In a world with a million options for entertainment, it's exceptional when we stick with anything. Everyone's looking for an excuse to fast forward, to turn the page, to tune in, drop out and look at their phone.

Today’s audience has seen it all. This isn't 1997 when we were wooed by DVD players, or 1984 when VHS meant movies in your living room. The bar has been set extremely high, and I’m probably worst than most for being cynical about films and television.

That show you love? I probably hate it.

Peaky Blinders? Boring and formulaic. Breaking Bad? I turned it off after episode 3. Marvel films? Substanceless twaddle (yes, even the ones you think are great).

So when I found myself glued to the sofa for eight, hour-long episodes of The Serpent, I knew there was something special about it. I didn’t check my phone once. Me. Mr ADHD.

It’s a gritty, true-crime thriller set in the 1970s, mostly in Thailand, following the string of murders committed by Charles Sobhraj, a seemingly sophisticated gem dealer who preys on backpackers by drugging and robbing them, often with fatal consequences.

Revisiting Steven Pressfield, he said any good story has three elements to its success; The hook / The build / The payoff.

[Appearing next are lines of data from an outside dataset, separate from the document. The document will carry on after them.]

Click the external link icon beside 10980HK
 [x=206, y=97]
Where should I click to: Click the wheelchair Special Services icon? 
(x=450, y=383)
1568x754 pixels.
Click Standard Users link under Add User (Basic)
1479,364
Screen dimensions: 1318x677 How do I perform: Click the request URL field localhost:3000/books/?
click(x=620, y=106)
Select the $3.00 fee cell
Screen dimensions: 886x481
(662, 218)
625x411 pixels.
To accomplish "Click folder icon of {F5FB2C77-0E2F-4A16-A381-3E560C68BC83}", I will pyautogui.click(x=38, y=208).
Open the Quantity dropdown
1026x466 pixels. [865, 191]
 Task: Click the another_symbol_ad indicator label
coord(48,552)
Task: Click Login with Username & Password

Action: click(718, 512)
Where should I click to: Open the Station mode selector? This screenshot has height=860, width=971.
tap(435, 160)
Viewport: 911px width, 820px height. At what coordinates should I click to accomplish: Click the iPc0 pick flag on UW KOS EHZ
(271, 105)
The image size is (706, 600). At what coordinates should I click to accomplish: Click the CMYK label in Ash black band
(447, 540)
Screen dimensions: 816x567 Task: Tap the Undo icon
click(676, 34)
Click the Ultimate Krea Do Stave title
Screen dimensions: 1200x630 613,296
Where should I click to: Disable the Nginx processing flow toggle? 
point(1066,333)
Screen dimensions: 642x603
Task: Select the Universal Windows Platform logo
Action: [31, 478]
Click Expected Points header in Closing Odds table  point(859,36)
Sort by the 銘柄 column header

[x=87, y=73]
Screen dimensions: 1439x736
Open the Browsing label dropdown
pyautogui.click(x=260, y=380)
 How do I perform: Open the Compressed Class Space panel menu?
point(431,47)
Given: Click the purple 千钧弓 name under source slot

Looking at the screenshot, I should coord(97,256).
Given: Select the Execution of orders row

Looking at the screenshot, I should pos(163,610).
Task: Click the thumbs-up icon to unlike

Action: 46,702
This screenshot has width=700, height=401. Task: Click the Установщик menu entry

Reviewing The Serpent through this lens, I realised how masterful it truly was.

Of course, the best thing about great art is you can't analyse it at the time, it doesn’t give you the breathing room, rather it takes by the wrist and drags you into its world until it is done with you.

The following (spoiler-free) analysis has been written post-viewing, when the show had ended but stuck with me, like a small burn on the back of your hand that tingles for days and won’t leave you alone.

The Hook

The Serpent begins with a cold-faced Sobhraj sporting a severe-looking bowl-haircut, being interviewed in 1997 by an American woman asking if he was a serial killer.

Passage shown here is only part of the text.